Tese de Doutorado de Kassiano José Matteussi

Detalhes do Evento

Aluno: Kassiano José Matteussi

Orientador: Prof. Dr. Claudio Fernando Resin Geyer

Título: Cache-Based Global Memory Orchestration For Data-Intensive Stream Processing Pipelines

Linha de Pesquisa: Computação de Alto Desempenho e Sistemas Distribuídos


Data: 24/06/2022

Horário: 9h

Esta banca ocorrerá excepcionalmente de forma totalmente remota. Interessados em assistir a defesa poderão acessar a sala virtual através do link: https://mconf.ufrgs.br/webconf/00000976


Banca Examinadora:

– Prof. Dr. Luiz Gustavo Leão Fernandes (PUCRS)
– Prof. Dr. Jorge Luis Victoria Barbosa (UNISINOS)
– Prof. Dr. Edison Pignaton de Freitas (UFRGS)

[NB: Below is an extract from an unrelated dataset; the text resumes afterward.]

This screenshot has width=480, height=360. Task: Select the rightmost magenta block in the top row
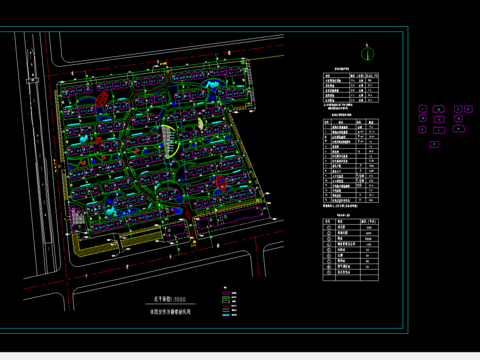click(468, 109)
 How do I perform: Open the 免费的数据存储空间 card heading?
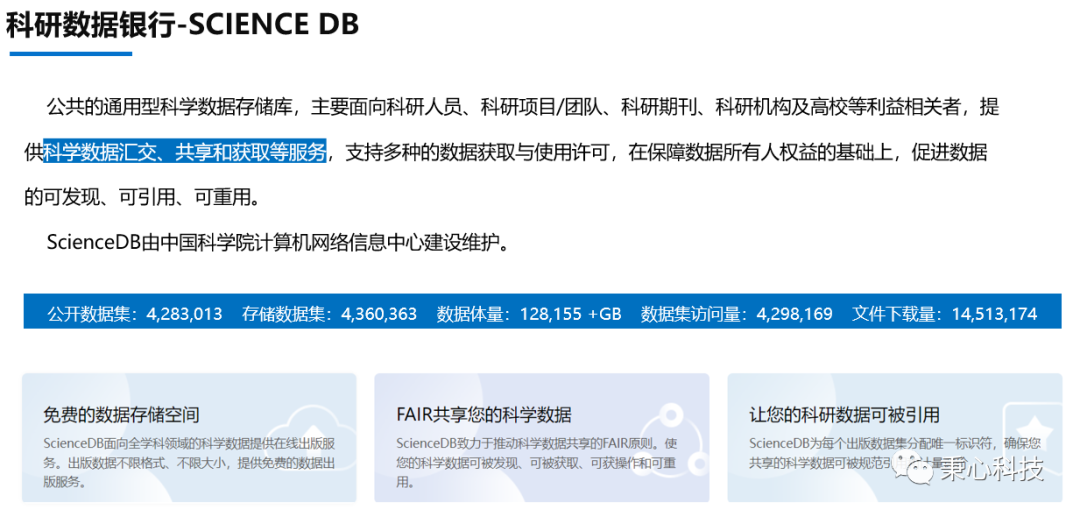tap(121, 414)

Presidente da Banca: Prof. Dr. Claudio Fernando Resin Geyer


Abstract: A significant rise in the adoption of streaming applications has changed the decision-making processes in the last decade. This movement led to the emergence of several Big Data technologies for in-memory processing, such as the systems Apache Storm, Spark, Heron, Samza, Flink, for providing in-memory data-intensive processing in the most varied areas and domains such as financial services, healthcare, education, manufacturing, retail, social media, sensor networks, among others. Streaming systems use the Java Virtual Machine (JVM) as the underlying processing environment for platform independence. Although it provides high-level hardware abstraction, the JVM could not efficiently manage intensive applications that cache data into the JVM heap intensively. As a result, it may lead to data loss, throughput degradation, and high-level latency due to several processing overheads induced by data deserialization, object scattering in main memory, garbage collection operation, and others. State of the art reinforces efficient memory management for Stream Processing plays a prominent role in real-time data analysis since it represents a critical task for performance. These solutions have provided strategies for optimizing the shuffle-driven eviction process, job-level caching, and GC performance-based cache allocation models on top of Apache Spark and Flink. However, the previous studies can not control the JVM state by using embedded mechanisms that are not aware of the processing and storage utilization as a whole. This thesis considers the impact of overall cache utilization on SP processing to propose a cache-based global memory orchestration model with well-defined memory utilization policies. It aims to improve memory management of data-intensive SP pipelines, avoid memory-based performance issues, and keep the application’s throughput stable. Still, the proposed evaluation comprises real experiments in small and medium-sized data center infrastructures with fast network switches. The experiments use Apache Spark and real-world streaming applications with representative in-memory execution and storage utilization (e.g., data cache operations, processing with states, and check-pointing). The results revealed that the proposed solution kept throughput stable at a high rate (e.g., ~1GBps for small and medium-sized clusters) and may reduce the global JVM heap memory utilization by up to 50\% in the evaluated cases

Keywords: Data-Intensive Stream Processing. Streaming Applications. Real-Time Big Data Analytics. Apache Spark. Memory Management. Data Orchestration.